Items from a dataset:

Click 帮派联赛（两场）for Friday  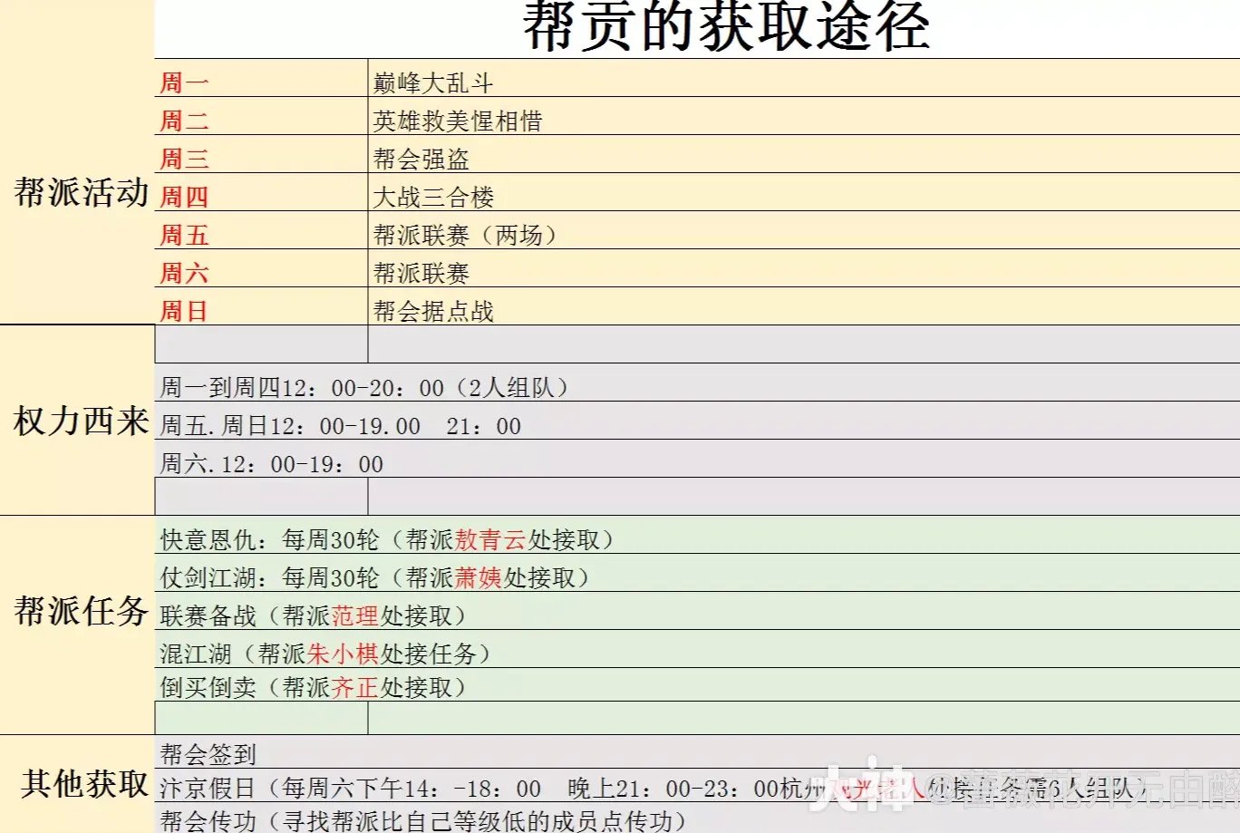click(x=462, y=234)
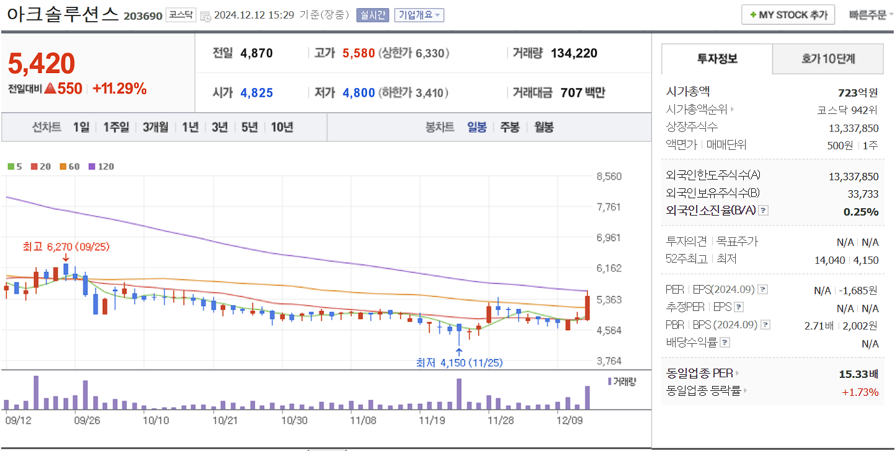895x451 pixels.
Task: Click the question mark beside PER EPS(2024.09)
Action: point(762,289)
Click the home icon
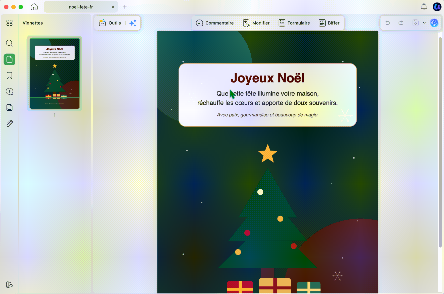Image resolution: width=444 pixels, height=294 pixels. point(34,7)
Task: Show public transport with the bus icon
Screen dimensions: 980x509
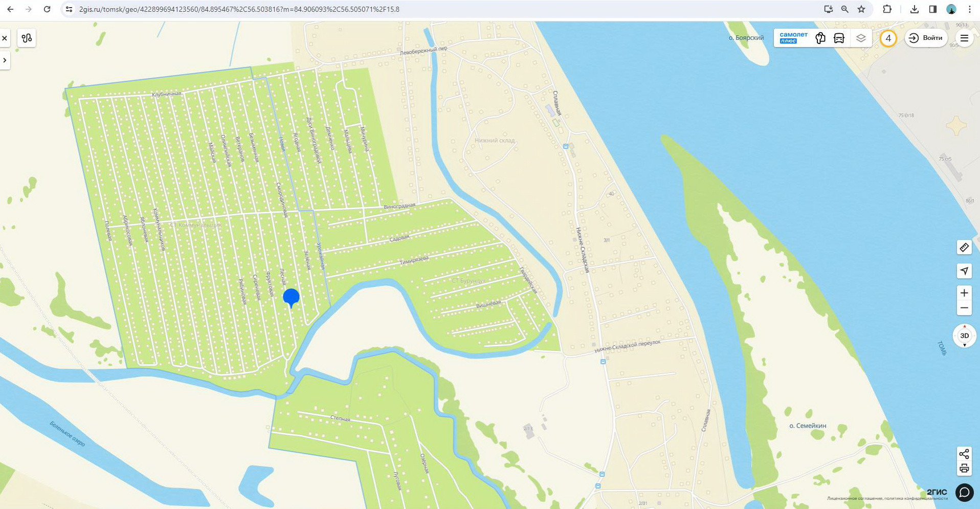Action: [839, 38]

• Directions for this task
Please reproduce, word for word, only the lines from the line that holds "Click the home icon" through the final line of the entries above, omitting any pictures.

• Output below
Click the home icon
Image resolution: width=444 pixels, height=294 pixels. point(34,7)
Task: Show public transport with the bus icon
Screen dimensions: 980x509
Action: [839, 38]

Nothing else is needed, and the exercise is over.